Pacchi di spesa in cambio di voti, indagato deputato Ars Pellegrino

Il parlamentare di Forza Italia avrebbe avuto il sostegno elettorale di imprenditori del Trapanese, i “re” delle scommesse on line (FOTO) che finanziavano anche la famiglia del boss Messina Denaro

Pacchi di spesa in cambio di voti, indagato deputato Ars Pellegrino

PALERMO – In pochi anni ha costruito una fortuna diventando monopolista delle agenzie di scommesse online nel Trapanese: una scalata garantita dall’appoggio della famiglia del boss latitante Matteo Messina Denaro e dai vertici di Cosa nostra locale. “Sai cosa devi fare?, vai da Calogero e te la sbrighi con lui, per me in quella zona con lui te la devi sbrigare”, diceva un imprenditore, non sapendo di essere intercettato, parlando di Calogero Luppino, “re” delle scommesse online, finito in manette oggi, per mafia, insieme allo zio Mario Giorgi e a un altro imprenditore, Francesco Catalanotto.

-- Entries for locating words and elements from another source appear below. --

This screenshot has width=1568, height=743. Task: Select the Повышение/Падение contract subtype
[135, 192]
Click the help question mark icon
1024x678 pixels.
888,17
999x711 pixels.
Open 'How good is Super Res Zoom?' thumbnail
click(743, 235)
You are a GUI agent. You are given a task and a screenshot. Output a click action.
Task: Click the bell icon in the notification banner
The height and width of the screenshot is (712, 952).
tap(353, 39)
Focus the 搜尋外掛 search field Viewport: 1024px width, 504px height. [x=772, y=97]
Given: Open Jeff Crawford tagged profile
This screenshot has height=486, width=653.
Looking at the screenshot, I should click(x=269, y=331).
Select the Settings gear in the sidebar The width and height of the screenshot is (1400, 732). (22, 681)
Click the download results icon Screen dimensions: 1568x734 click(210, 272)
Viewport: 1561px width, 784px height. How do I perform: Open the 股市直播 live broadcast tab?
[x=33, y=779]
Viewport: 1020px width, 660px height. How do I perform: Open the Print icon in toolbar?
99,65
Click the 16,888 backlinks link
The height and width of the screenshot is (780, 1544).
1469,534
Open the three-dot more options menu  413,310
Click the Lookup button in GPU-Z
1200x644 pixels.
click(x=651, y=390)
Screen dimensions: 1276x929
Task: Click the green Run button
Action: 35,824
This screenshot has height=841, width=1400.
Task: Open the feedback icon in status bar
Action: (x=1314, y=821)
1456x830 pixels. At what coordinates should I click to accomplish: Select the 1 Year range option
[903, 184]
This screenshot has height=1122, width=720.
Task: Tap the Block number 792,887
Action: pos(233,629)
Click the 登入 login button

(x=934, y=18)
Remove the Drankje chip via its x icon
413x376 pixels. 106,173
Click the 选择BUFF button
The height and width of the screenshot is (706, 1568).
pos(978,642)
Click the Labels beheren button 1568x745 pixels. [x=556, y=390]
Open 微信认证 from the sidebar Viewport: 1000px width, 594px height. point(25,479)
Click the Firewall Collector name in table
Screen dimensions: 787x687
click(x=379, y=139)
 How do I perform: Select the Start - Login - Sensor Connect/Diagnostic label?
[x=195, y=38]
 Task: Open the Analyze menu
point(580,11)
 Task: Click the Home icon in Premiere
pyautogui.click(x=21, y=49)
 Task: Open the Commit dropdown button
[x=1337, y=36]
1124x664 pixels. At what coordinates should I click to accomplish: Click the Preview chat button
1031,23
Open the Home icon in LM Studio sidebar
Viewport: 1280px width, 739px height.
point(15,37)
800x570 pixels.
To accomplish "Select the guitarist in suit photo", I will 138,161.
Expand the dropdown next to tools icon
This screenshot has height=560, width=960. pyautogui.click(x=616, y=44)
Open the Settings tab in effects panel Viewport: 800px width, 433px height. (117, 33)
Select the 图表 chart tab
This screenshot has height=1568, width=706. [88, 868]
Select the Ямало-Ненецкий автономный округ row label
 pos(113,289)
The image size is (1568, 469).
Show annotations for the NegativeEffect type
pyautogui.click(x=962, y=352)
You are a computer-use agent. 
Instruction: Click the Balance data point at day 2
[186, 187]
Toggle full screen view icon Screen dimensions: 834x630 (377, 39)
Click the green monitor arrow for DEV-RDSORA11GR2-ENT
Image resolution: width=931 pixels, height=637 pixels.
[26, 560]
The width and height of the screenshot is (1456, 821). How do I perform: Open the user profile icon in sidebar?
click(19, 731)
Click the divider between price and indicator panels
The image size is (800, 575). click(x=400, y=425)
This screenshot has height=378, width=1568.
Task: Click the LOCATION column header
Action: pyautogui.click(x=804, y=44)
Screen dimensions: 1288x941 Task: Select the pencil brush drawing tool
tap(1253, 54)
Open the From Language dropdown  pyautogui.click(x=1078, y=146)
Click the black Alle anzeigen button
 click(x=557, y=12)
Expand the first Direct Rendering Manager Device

Originario di Campobello di Mazara, strettissimi rapporti con uno dei cognati del padrino latitante, Rosario Allegra, detenuto al carcere duro, Luppino finanziava, oltre alla famiglia di sangue di Messina Denaro, diversi clan della zona. In cambio la mafia obbligava gli esercizi commerciali a installare i device delle sua società, minacciando di ritorsioni i titolari che si rifiutavano. Oltre al sostegno di Cosa nostra, il ‘re’ delle scommesse cercava quello della politica tanto che, dopo aver tentato la discesa in campo col movimento ‘Io amo Campobello’, aveva deciso di rastrellare voti per il deputato regionale di Fi Stefano Pellegrino. Per i pm sarebbe stato il parlamentare a cercare Luppino e Giorgi che si sarebbero dati da fare distribuendo pacchi di spesa tra cittadini meno abbienti e ottenendo in cambio promesse di voti. Una campagna ben organizzata se Pellegrino, alle ultime regionali, è riuscito a prendere oltre 7mila preferenze.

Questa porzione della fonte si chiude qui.